Historical Materialism, Twentieth Annual Conference: The Cost of Life Oppression, Exploitation and Struggle in the Time of Monsters
London (SOAS University), November 9-12
Kristoffer Balslev Willert, postdoc at PACA will attend the Historical Materialism twentieth annual conference - the cost of life oppression, exploitation and struggle in the time of Monsters.
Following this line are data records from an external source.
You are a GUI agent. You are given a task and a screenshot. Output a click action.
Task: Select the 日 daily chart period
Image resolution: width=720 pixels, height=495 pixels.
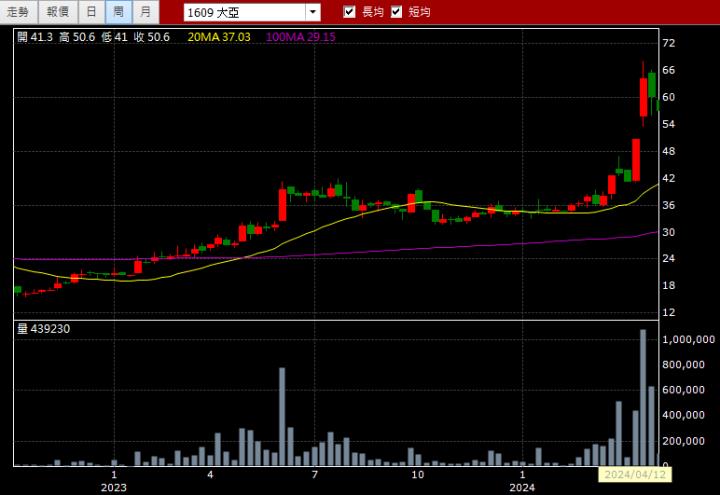coord(91,12)
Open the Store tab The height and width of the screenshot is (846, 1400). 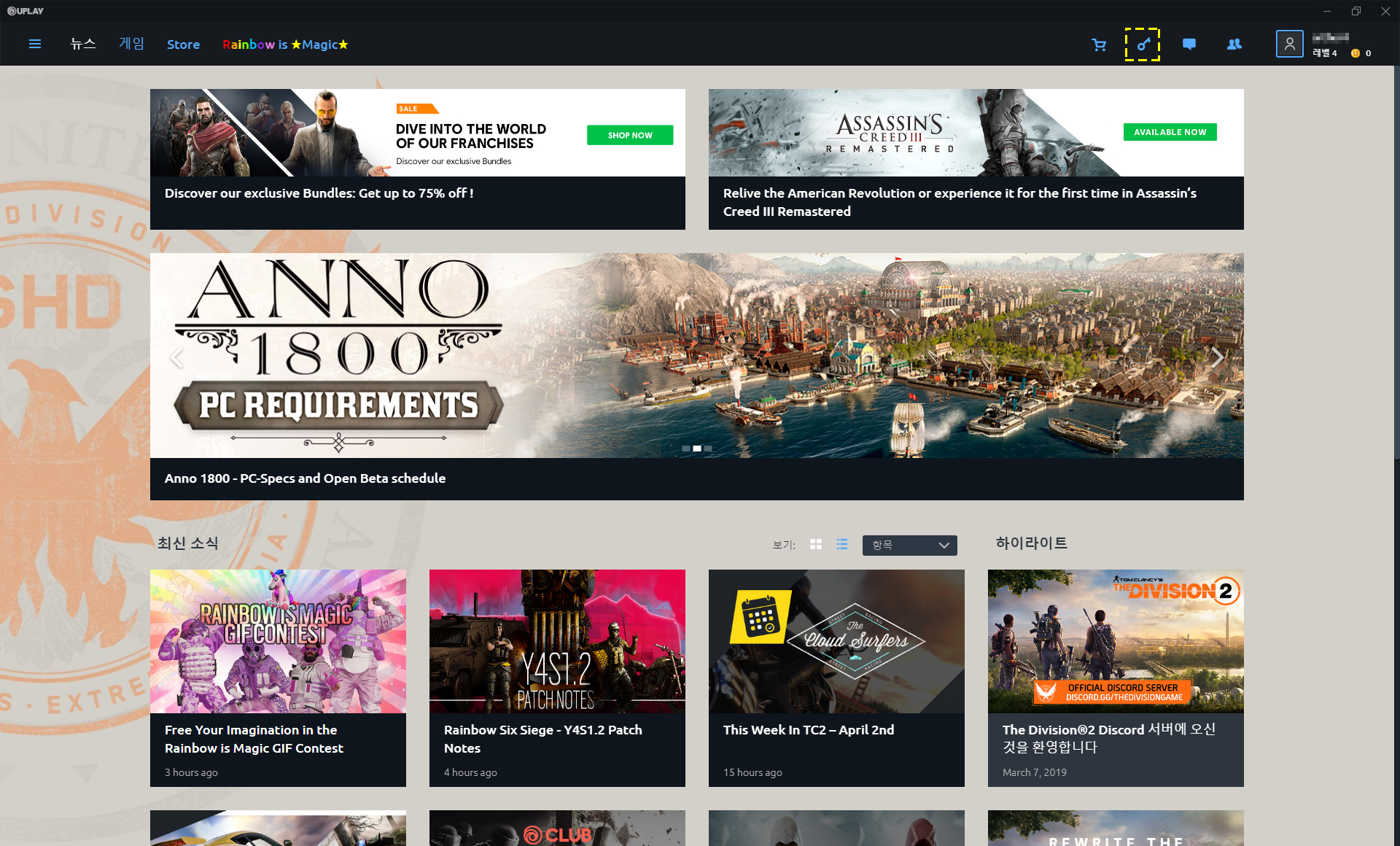click(x=183, y=44)
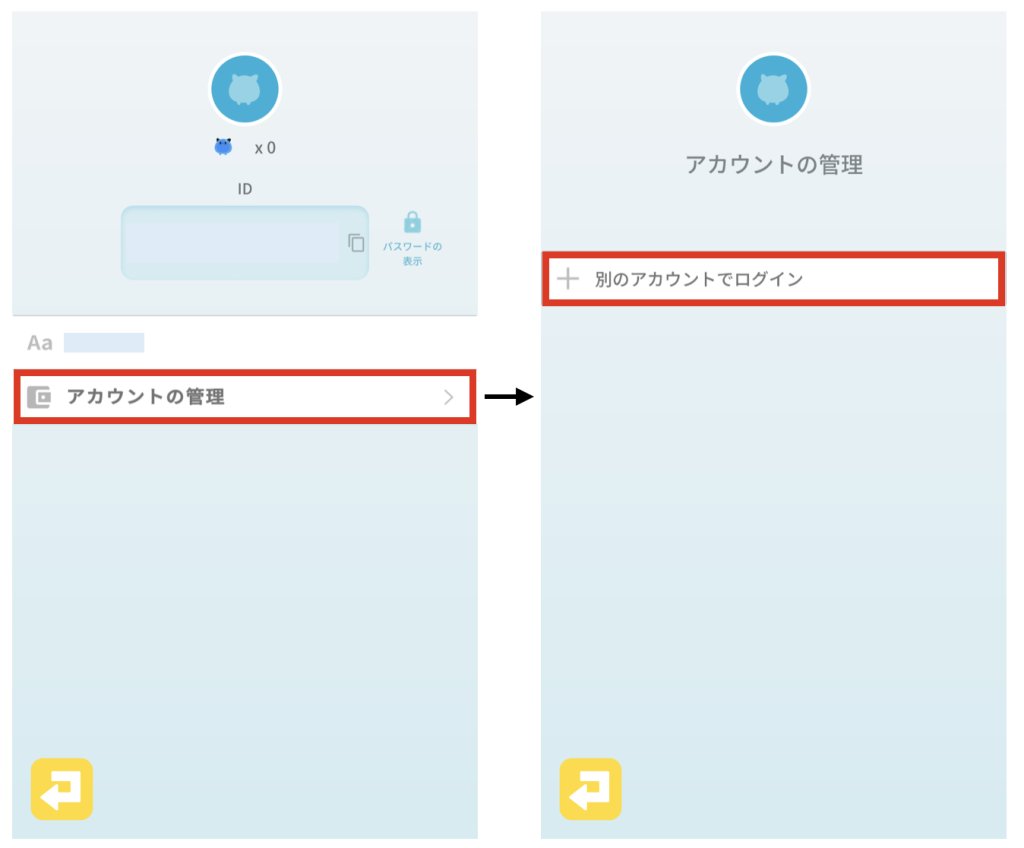Click the profile avatar on the left screen
The height and width of the screenshot is (848, 1024).
pos(245,90)
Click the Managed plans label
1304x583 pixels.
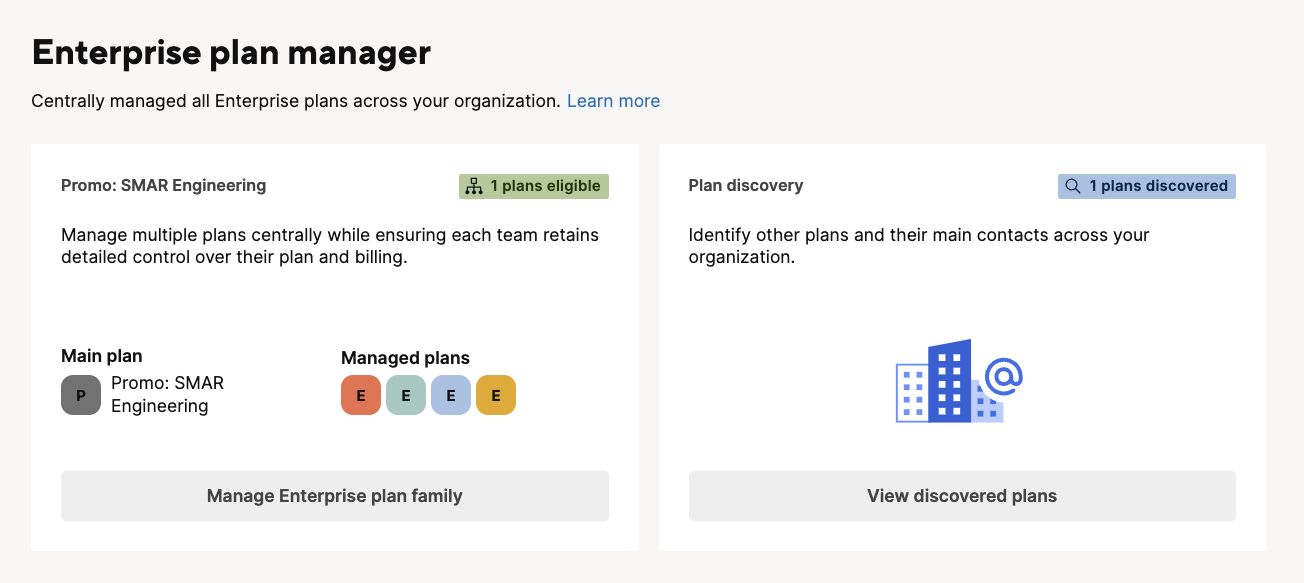tap(405, 358)
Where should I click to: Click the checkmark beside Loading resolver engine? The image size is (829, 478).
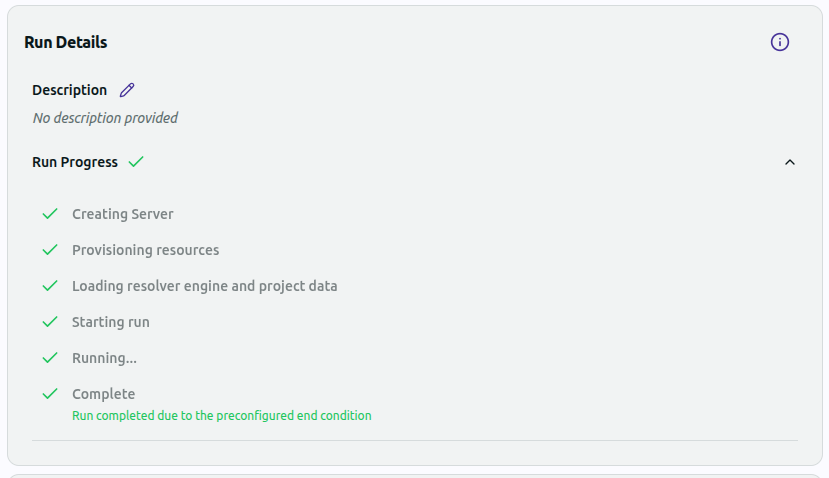(50, 286)
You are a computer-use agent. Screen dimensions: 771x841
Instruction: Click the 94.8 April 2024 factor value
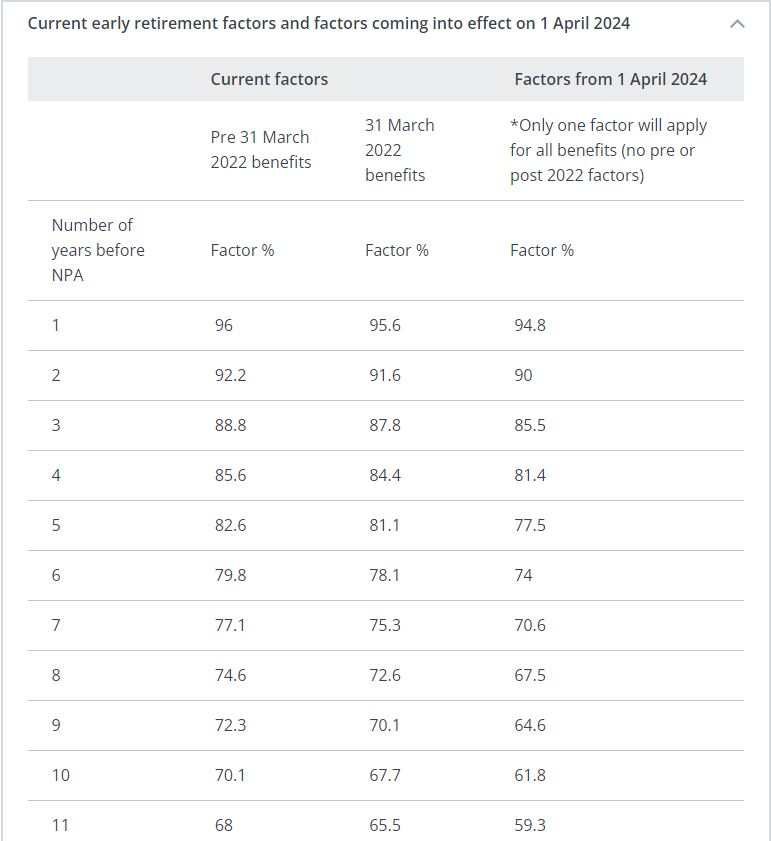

Read more about the conference here: https://www.historicalmaterialism.org/event/twentieth-annual-conference/
Conference paper: “Mobilizing an anti-capitalist, ecological bloc: A new common sense”
Abstract:
Capitalism is destroying our planet. The fight against the climate crisis is necessarily a fight against capitalism. This calls for building an anti-capitalist and ecological bloc. Much work has been done in recent years within “green thinking” to outline how such a bloc could and should mobilize itself and what kind of theory is best suited for aiding such a mobilization. In this paper, I aim to show that the theoretical trench warfare between eco-Marxism and posthumanism/new materialism is stupid and does not resemble the alliances evolving in the real climate struggles under a common anti-capitalist and post-anthropocentric narrative. A common anti-systematic and anti-capitalist narrative is growing immensely these years, as I’ll show from a few cases – spanning from what has been seen as more ‘moderate’ to more ‘radical’ movements and activists. Just like the climate movements on the streets, in the fields, and in the forests have shown that there is no contradiction in merging anti-capitalist blockades of extractivist infrastructure with more-than-human sensibilities, animal ethics, and conceptions of care, so should eco-Marxists and posthumanists appreciate that they share a set of fundamental ideas although they often proceed from different methodological premises and stylistic preferences. To assist the anti-capitalist and ecological bloc on the streets, we need a theoretical, ecological bloc that downplays methodological and stylistic differences and instead highlights common aims and strategies. If there’s no opposition – but rather coalition – between struggles against the fossil economy and permacultural gardening, why should there be between the eco-Marxist focus on capitalist destruction and post-anthropocentric conceptions of care for the more-than-human?